New leaked emails add fuel to Clinton Foundation controversy

Hacking reveals new questions about Clinton Foundation and Bill Clinton

The CBS News battleground tracker indicates if the election were held today, Hillary Clinton would get 288 electoral votes -- 18 more than she needs to become president. 

Her campaign is under new pressure because of apparent leaked emails from WikiLeaks that raise more questions about payments to the Clinton Foundation. A former aide called money paid to former President Bill Clinton, “Bill Clinton Inc.”

Clinton's biggest surrogates campaign across country

Bill Clinton’s huge speaking fees have been known for years, but what this memo reveals is just how deliberately his top aide worked to arrange for donors to his charity to hire him to speak as well, and even give him lavish gifts, reports CBS News correspondent Nancy Cordes. 

Clinton will campaign in North Carolina Thursday – a battleground state critical for Trump – where early voting has already started. She’s focused on getting people to the polls.

“We cannot stop for a minute. No complacency here. Nobody flagging. We’ve got to get everybody out to vote,” she told the crowd at a rally in Tampa.

Clinton will campaign for the first time Thursday with First Lady Michelle Obama, who has turned out to be one of her most powerful advocates. 

“Decent men do not demean women,” Michelle Obama said, campaigning for Clinton in Phoenix, Arizona.

They’re hitting the trail as a hacked 12-page memo posted by WikiLeaks reveals how former Clinton White House aide Doug Band worked to obtain “in-kind services for the President and his family – for personal travel, hospitality, vacation and the like.”

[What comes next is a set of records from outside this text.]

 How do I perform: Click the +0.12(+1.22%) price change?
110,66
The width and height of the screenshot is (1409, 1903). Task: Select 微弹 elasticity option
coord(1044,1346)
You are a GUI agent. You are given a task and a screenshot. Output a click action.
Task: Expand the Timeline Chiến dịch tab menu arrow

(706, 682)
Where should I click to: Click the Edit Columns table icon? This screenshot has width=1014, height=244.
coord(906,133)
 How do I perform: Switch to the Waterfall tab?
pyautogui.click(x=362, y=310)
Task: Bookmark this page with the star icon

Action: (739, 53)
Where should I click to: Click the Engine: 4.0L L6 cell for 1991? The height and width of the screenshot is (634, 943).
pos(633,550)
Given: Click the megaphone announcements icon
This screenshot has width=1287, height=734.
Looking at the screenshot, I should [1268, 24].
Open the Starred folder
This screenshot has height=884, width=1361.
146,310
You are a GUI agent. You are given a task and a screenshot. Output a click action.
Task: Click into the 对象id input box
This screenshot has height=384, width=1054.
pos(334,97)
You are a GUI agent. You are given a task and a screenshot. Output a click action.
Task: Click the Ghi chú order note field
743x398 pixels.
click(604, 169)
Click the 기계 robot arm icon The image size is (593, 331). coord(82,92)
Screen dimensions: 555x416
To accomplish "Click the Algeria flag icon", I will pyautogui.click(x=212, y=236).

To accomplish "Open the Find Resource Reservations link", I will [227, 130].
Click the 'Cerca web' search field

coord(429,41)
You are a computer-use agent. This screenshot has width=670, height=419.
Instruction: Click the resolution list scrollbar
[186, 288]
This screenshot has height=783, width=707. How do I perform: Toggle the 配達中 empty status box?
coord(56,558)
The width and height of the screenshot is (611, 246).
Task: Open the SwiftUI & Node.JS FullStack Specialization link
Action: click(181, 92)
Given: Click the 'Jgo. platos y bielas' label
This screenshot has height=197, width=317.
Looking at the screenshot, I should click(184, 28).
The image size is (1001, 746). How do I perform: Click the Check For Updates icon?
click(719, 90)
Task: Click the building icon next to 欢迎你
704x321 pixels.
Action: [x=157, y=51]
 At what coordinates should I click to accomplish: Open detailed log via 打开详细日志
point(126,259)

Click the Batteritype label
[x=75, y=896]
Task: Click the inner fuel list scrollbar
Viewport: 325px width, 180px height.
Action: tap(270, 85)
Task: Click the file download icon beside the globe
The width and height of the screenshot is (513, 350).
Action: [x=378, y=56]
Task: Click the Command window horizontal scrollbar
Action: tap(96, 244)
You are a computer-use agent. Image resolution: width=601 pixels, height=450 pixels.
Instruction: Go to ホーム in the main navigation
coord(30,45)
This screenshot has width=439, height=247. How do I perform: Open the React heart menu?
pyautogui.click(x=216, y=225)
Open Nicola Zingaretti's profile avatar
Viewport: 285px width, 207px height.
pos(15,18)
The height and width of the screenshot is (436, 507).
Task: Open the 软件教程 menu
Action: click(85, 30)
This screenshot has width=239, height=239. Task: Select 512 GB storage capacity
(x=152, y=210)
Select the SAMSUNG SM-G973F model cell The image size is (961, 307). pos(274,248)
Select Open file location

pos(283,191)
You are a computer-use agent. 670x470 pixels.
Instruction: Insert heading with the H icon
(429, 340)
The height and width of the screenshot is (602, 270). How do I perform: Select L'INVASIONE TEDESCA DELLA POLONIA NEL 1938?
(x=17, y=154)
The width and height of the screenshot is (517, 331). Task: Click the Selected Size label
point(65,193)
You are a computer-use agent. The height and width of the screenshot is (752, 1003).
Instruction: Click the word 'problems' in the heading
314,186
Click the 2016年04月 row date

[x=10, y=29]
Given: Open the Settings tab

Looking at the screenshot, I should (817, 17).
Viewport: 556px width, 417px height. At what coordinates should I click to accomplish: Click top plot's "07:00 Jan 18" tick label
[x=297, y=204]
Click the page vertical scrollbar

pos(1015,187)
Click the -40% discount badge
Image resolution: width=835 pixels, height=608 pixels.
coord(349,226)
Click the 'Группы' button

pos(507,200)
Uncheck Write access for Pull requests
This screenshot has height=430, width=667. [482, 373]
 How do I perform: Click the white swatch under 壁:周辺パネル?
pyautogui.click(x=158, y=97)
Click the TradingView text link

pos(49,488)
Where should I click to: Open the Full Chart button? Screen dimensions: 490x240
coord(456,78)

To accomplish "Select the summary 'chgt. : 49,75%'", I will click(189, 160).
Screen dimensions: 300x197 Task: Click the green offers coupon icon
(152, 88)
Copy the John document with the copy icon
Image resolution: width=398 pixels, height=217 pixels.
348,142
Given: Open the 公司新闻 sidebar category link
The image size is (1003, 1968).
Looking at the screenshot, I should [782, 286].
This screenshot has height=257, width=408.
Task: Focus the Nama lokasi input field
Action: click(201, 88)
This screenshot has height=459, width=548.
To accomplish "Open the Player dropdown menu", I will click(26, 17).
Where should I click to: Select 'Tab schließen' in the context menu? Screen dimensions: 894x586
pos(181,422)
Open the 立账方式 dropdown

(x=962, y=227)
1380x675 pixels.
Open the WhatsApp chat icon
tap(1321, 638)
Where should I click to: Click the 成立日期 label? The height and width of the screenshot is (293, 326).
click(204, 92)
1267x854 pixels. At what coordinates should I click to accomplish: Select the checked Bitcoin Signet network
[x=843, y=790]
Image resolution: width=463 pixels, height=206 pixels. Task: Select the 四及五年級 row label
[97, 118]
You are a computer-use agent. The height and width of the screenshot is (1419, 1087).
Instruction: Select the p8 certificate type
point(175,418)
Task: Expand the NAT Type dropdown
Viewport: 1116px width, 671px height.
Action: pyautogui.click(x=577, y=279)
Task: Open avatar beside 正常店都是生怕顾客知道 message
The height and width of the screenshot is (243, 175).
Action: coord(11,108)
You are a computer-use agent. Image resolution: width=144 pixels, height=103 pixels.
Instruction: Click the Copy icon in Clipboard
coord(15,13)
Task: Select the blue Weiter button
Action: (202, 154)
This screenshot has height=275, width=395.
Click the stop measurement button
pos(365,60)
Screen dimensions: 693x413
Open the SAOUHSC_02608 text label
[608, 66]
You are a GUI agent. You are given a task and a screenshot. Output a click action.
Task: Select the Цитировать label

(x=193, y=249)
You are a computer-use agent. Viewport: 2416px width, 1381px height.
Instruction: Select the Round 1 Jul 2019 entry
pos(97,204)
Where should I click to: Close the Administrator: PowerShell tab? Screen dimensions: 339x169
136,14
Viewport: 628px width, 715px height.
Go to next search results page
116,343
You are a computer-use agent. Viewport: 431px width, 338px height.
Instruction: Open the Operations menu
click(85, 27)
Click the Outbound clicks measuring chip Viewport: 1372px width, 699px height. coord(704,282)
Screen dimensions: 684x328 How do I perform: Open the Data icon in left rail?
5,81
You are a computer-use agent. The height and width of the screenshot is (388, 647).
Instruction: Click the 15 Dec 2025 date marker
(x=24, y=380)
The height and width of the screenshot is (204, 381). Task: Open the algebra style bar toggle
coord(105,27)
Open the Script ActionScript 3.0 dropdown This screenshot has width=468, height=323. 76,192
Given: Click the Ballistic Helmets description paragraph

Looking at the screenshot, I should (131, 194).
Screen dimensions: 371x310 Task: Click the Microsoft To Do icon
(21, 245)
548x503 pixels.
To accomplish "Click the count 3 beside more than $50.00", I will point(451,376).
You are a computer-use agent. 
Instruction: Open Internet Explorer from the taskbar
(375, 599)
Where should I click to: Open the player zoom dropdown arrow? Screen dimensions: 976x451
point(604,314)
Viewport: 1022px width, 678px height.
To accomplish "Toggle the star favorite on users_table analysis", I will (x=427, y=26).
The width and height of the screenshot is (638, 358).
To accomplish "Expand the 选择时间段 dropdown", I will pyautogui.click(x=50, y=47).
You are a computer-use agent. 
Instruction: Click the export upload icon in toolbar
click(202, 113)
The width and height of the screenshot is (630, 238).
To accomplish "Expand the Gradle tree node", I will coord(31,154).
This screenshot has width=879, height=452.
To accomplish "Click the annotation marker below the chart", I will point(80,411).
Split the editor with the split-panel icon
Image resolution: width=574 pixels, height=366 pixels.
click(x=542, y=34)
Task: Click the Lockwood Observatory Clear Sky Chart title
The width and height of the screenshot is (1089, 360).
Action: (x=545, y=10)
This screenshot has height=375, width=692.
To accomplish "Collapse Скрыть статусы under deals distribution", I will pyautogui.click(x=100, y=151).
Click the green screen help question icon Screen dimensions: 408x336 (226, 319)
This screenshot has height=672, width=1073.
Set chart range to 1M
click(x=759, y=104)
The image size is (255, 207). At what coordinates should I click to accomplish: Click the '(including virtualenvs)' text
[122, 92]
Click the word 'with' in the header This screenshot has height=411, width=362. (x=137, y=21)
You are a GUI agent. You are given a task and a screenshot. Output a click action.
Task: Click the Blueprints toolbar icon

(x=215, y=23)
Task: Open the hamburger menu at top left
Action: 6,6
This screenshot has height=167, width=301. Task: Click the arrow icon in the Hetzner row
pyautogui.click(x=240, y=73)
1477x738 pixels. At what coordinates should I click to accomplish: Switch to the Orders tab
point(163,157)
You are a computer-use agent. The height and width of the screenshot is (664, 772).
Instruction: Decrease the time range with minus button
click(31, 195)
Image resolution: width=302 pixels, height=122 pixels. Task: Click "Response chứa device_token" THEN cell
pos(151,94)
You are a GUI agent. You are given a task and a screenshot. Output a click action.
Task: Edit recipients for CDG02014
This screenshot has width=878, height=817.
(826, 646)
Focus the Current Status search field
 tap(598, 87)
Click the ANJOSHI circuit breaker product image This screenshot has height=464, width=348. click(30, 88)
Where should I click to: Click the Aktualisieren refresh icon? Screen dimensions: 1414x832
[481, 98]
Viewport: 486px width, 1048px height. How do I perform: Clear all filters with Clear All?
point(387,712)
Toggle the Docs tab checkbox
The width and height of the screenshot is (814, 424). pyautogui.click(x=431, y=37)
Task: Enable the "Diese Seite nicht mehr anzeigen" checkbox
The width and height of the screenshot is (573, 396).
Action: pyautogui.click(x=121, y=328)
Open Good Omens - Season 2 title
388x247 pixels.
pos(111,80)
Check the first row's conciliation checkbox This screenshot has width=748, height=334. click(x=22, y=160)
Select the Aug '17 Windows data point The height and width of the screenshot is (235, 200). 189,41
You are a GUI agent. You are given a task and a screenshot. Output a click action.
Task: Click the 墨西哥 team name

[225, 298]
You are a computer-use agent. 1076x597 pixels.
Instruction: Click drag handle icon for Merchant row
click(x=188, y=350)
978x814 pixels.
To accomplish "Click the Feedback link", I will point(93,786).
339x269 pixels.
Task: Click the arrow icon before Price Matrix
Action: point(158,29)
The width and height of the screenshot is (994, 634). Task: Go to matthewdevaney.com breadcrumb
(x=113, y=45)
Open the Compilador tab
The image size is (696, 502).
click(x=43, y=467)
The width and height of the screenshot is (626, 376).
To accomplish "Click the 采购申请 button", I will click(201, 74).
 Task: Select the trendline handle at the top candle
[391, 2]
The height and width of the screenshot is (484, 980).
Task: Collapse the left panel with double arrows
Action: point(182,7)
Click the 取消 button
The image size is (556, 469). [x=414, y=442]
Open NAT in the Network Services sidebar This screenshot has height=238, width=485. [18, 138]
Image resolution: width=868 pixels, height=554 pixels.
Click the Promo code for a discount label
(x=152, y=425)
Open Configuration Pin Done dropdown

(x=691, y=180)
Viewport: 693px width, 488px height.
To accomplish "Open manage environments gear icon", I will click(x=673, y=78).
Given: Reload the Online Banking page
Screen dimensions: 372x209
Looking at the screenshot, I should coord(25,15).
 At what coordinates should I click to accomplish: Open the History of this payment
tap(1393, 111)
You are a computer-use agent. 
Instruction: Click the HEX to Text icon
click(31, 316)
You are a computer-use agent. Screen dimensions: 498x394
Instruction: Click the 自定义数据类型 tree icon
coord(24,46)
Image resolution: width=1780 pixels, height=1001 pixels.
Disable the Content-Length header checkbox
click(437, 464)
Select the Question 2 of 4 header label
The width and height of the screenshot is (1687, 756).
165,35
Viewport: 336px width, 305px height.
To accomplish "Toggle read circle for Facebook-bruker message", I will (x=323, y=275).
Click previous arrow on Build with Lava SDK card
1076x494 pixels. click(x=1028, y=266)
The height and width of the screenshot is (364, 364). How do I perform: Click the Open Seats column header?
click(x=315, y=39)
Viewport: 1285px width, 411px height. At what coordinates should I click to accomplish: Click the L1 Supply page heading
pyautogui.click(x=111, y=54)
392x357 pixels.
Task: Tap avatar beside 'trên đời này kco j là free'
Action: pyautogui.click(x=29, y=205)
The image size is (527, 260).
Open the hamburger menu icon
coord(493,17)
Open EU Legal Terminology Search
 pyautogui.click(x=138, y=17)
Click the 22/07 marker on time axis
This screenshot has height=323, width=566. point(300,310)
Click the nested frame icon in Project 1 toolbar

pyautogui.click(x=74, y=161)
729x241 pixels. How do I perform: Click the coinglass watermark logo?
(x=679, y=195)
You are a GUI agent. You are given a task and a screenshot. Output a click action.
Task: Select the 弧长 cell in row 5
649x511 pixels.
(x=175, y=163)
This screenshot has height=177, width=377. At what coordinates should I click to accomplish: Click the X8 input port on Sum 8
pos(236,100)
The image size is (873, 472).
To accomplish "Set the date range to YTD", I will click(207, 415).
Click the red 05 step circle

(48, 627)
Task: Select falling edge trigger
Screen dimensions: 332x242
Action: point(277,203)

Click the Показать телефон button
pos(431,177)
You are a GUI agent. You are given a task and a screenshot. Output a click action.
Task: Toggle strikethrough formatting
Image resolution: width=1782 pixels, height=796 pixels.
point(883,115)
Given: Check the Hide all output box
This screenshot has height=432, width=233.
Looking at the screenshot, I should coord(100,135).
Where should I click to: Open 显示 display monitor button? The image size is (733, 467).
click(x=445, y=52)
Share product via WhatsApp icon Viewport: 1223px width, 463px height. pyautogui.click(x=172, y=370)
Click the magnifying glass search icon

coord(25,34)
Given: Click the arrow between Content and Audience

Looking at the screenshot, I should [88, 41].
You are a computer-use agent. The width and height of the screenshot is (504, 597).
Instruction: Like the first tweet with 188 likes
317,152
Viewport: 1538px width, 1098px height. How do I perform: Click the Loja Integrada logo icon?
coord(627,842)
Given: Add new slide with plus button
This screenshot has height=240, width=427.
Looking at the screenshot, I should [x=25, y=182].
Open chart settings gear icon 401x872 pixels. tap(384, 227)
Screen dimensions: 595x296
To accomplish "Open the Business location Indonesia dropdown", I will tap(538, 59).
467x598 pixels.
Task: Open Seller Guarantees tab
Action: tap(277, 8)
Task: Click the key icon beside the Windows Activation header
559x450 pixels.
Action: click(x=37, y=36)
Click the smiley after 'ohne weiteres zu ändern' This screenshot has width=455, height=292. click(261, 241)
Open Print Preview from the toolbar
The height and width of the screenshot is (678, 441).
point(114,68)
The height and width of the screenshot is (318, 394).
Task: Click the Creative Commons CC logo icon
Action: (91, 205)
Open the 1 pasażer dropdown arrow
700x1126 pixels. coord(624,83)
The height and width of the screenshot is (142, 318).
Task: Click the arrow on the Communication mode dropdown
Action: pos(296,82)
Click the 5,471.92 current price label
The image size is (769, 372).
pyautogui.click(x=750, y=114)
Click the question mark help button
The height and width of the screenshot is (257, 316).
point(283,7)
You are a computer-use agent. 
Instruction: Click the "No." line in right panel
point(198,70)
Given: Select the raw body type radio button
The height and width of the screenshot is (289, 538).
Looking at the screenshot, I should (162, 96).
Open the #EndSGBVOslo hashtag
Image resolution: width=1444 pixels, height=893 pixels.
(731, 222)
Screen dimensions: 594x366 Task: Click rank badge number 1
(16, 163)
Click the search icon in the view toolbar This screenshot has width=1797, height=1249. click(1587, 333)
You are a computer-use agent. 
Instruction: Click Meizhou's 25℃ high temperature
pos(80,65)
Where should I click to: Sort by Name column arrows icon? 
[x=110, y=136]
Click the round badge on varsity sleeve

Band laid out how his company, Teneo, helped secure business for the former president from donors who were simultaneously giving to the Clinton Foundation, including two paid speeches to Barclays totaling more than $700,000. Laureate International Universities paid him $3.5 million to serve as honorary chairman.

In all, Band said he personally helped secure more than $50 million for the former president.

The memo was a response to an audit of the foundation, prompted by concerns expressed by Chelsea Clinton that Band and Teneo were “hustling” business at the Clinton Global Initiative.

In a separate email to Podesta, Band complained he was being held to conflict-of-interest policies that the former president did not have to adhere to, writing: “Oddly, wjc does not have to sign such a document even though he is personally paid by 3 CGI sponsors, gets many expensive gifts from them, some that are at home etc.”

The former president has since severed his ties with Teneo, which said in a statement that it “worked to encourage clients, where appropriate, to support the Clinton Foundation because of the good work that it does around the world.” 

These hacked WikiLeaks emails also show the Clinton campaign aides have long been concerned about how this web of donors and clients would look to the public.